La preuve de l'erreur du solens est-elle, d'une manière générale, une condition de la répétition de l'indu ? En d'autres termes, celui qui a opéré un versement quelconque doit-il démontrer, outre que, effectivement, la dette qu'il s'agissait d'éteindre n'existait pas, également le fait que, ce faisait, il a commis une erreur ? Cette question, controversée naguère, est tranchée de manière drastique par le présent arrêt de l'Assemblée plénière de la Cour de cassation. Dès l'instant que le solens a montré qu'il a versé à l'accipiens ce qu'il ne devait pas, il est en droit d'obtenir restitution "sans être tenu à aucune autre preuve". En l'espèce, au cours de l'année 1985 et en considération de la conjoncture économique, la société Jeumont-Schneider avait été amenée à réduire ses effectifs. Afin d'éviter de procéder à des licenciements, elle avait offert, en complément de l'indemnité légale, une prime dite de "départ volontaire" aux salariés qui accepteraient de quitter l'entreprise. Ceux qui donnèrent suite à la proposition reçurent ainsi leur prime et, sur cette base, la société versa des cotisations de sécurité sociale à l'URSSAF de Valenciennes. S'avisant, ultérieurement, qu'une décision récente de la Chambre sociale de la Cour de cassation avait expressément exclu ces primes de l'assiette des cotisations sociales, ladite société en demanda le remboursement à l'URSSAF. La réclamation amiable n'ayant pas abouti, l'affaire fut portée devant la justice et le recours contentieux sera accueilli par la Cour de Douai. Il s'agissait manifestement d'une question de principe. Le pourvoi formé par l'URSSAF fut ainsi porté devant l'Assemblée plénière de la Cour de cassation. Cette dernière le rejeta, en substituant aux motifs critiqués les motifs de "pur droit" que nous avons évoqués en commençant : "Il résulte des articles 1235 et 1376 du Code civil que ce qui a été payé indûment est sujet à répétition (...) dès lors, les cotisations litigieuses n'étant pas dues, la société Jeumont-Schneider était en droit, sans être tenue à aucune autre preuve, d'en obtenir la restitution". Par l'autorité qui s'attache aux décisions de l'Assemblée plénière, la généralité des termes employés, en des motifs substitués, "de pur droit", cet arrêt est manifestement un arrêt "de principe" (...)

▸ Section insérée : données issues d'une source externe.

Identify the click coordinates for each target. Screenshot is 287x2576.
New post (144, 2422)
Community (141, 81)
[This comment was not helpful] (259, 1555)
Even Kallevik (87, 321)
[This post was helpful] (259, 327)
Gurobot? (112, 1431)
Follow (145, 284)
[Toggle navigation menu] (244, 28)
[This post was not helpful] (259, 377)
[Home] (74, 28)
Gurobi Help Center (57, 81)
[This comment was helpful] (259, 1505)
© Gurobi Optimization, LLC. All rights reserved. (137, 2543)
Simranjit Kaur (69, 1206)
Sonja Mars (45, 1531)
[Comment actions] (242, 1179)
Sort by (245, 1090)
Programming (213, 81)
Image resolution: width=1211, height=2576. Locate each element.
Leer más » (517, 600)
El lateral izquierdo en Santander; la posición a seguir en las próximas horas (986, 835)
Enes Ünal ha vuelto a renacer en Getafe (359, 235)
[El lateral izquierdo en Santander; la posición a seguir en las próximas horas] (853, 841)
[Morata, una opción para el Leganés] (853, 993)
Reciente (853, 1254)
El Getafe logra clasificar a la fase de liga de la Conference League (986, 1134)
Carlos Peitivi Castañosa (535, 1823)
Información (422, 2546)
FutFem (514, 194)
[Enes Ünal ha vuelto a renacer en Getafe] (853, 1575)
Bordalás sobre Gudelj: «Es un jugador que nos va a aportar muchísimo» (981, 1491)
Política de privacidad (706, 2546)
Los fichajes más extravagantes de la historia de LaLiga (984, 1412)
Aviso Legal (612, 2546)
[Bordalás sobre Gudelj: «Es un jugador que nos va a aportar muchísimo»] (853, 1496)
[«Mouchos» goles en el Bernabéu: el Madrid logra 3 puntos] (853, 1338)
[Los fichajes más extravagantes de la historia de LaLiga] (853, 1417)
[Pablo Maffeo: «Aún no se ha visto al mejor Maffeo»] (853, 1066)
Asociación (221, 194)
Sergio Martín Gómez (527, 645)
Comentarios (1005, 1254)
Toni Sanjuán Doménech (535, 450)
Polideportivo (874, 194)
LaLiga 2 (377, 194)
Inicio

[...] Le présent arrêt de l'Assemblée plénière consacre évidemment l'idée de la chambre civile. Cependant, il généralise le principe et la formule est absolue. L'auteur du versement n'est tenu à aucune autre preuve que celle du caractère indu de ce dernier. On en verra, plus loin, les conséquences. Cette décision opère ainsi un retour à la lettre de l'article 1376 du Code civil et doit être pleinement approuvée. Il s'agit d'un quasi-contrat et l'obligation de restituer ce qui n'était pas dû naît de ce seul fait. [...]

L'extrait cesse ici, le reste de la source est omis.